(Johannesburg) « Ce n’est que le début », espère l’athlète sud-africaine hyperandrogène Caster Semenya mercredi, au lendemain de la décision en sa faveur de la Cour européenne des droits de l’homme (CEDH), qui l’a estimée victime de discrimination.

Semenya, double championne olympique (2012 et 2016) et triple championne du monde du 800 m, mais privée de sa course fétiche parce qu’elle refuse un traitement hormonal pour faire baisser son taux de testostérone, a remporté une bataille judiciaire devant la cour basée à Strasbourg mardi. Elle l’avait saisie après que la justice suisse avait confirmé en 2020 une décision du Tribunal arbitral du sport (TAS) validant un règlement de la Fédération internationale d’athlétisme (World Athletics) qui limite la participation aux compétitions des athlètes hyperandrogènes.
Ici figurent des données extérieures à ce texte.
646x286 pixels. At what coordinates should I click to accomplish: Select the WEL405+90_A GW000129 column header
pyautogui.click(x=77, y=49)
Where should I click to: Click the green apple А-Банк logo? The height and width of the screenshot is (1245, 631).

Semenya, qui présente un excès naturel d’hormones sexuelles mâles et livre depuis plus de dix ans un bras de fer avec World Athletics, a qualifié dans un communiqué la décision de la CEDH de « significative », car « remettant en cause l’avenir de toutes les règles similaires ».

Cet arrêt n’invalide toutefois pas le règlement de la Fédération internationale d’athlétisme et n’ouvre pas directement la voie à une réintégration de Semenya sur 800 m sans traitement hormonal.
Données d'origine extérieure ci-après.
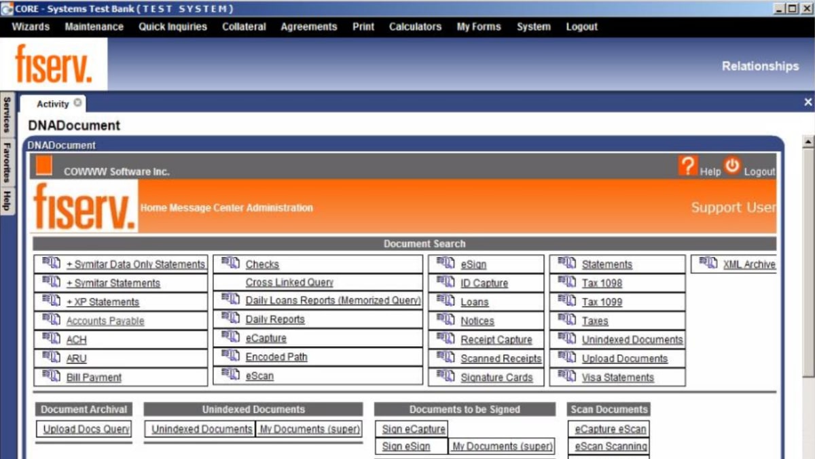Viewport: 815px width, 459px height.
Task: Close the Activity tab with its X icon
Action: [x=77, y=103]
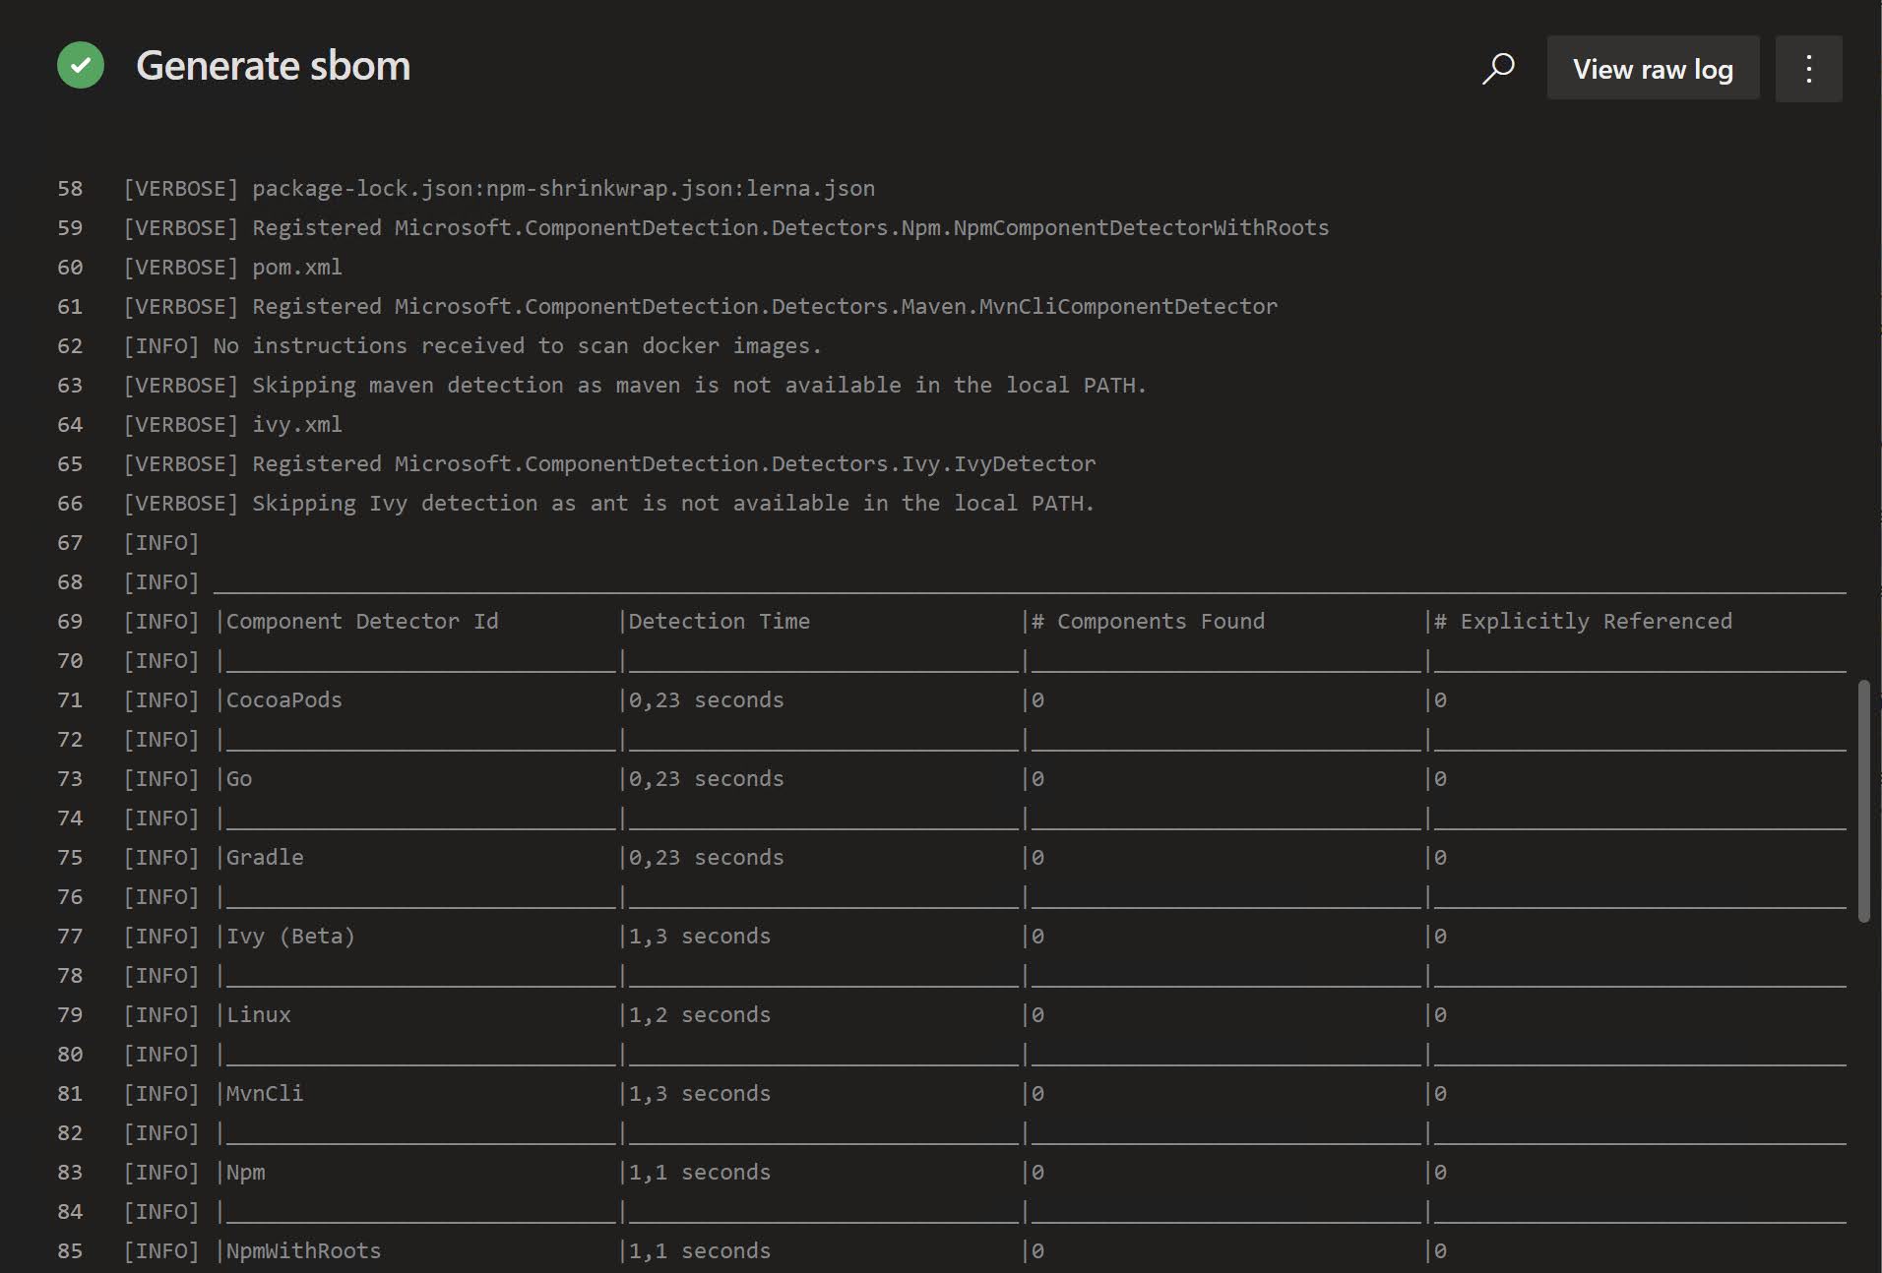The image size is (1882, 1273).
Task: Click the 'Component Detector Id' table header text
Action: [x=362, y=622]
World Athletics a même durci encore en mars sa réglementation concernant les athlètes hyperandrogènes, qui doivent désormais maintenir leur taux de testostérone sous le seuil de 2,5 nanomoles par litre pendant 24 mois (au lieu de 5 nanomoles pendant six mois) pour concourir dans la catégorie féminine, peu importe la distance.

« Mon espoir est que World Athletics, et au-delà toutes les organisations sportives, prendront en compte la décision de la CEDH et veilleront à respecter la dignité et les droits humains des sportifs », a souligné Semenya.

« C’est juste le début d’un changement qui était nécessaire » s’’est félicitée la sprinteuse américaine Sha’Carri Richardson sur ses réseaux sociaux, après la décision rendue par la CEDH.

Nouveaux épisodes à venir ?

« En tant qu’instance dirigeante mondiale de l’athlétisme, nous devons tenir compte, et nous le faisons, des droits humains de l’ensemble de nos athlètes », a répondu la fédération internationale dans un communiqué transmis à l’AFP.

« Les régulations sportives, par nature, limitent les droits des personnes. Quand ces droits sont en jeu, il est de notre responsabilité de décider si cette restriction est justifiée par la finalité, qui est, dans ce cas, de protéger le sport féminin », a-t-elle expliqué.

Le feuilleton sportivo-judiciaire autour du cas emblématique de Semenya pourrait connaître d’autres épisodes.

La décision de la CEDH en faveur de Semenya, ainsi confortée dans son combat, « ouvre potentiellement la voie à une nouvelle procédure devant le TAS » de l’athlète sud-africaine contre la nouvelle réglementation encore plus restrictive de World Athletics, avance auprès de l’AFP Antoine Duval, spécialiste en droit du sport à l’institut Asser de La Haye.

« Reste à savoir si Caster Semenya aura suffisamment de ressources financières, de force et de volonté pour continuer sa lutte », poursuit-il.

Dès mardi, World Athletics avait indiqué de son côté qu’elle allait « encourager les autorités suisses à se tourner vers la Grande Chambre » de la CEDH, sa formation suprême qui officie comme une cour d’appel et rend des décisions définitives, en mettant en avant les « opinions dissidentes » dans sa décision, rendue avec une courte majorité de quatre juges contre trois.

Dans le détail, la CEDH a estimé que la Suisse a notamment violé l’article 14 de la Convention européenne de sauvegarde des droits de l’homme, relative à l’interdiction de la discrimination, combiné avec l’article 8, qui protège le droit au respect de la vie privée.

Les dernières courses de Semenya, un 5000 m et un 10 000 m dans une compétition sud-africaine, remontent à début mars.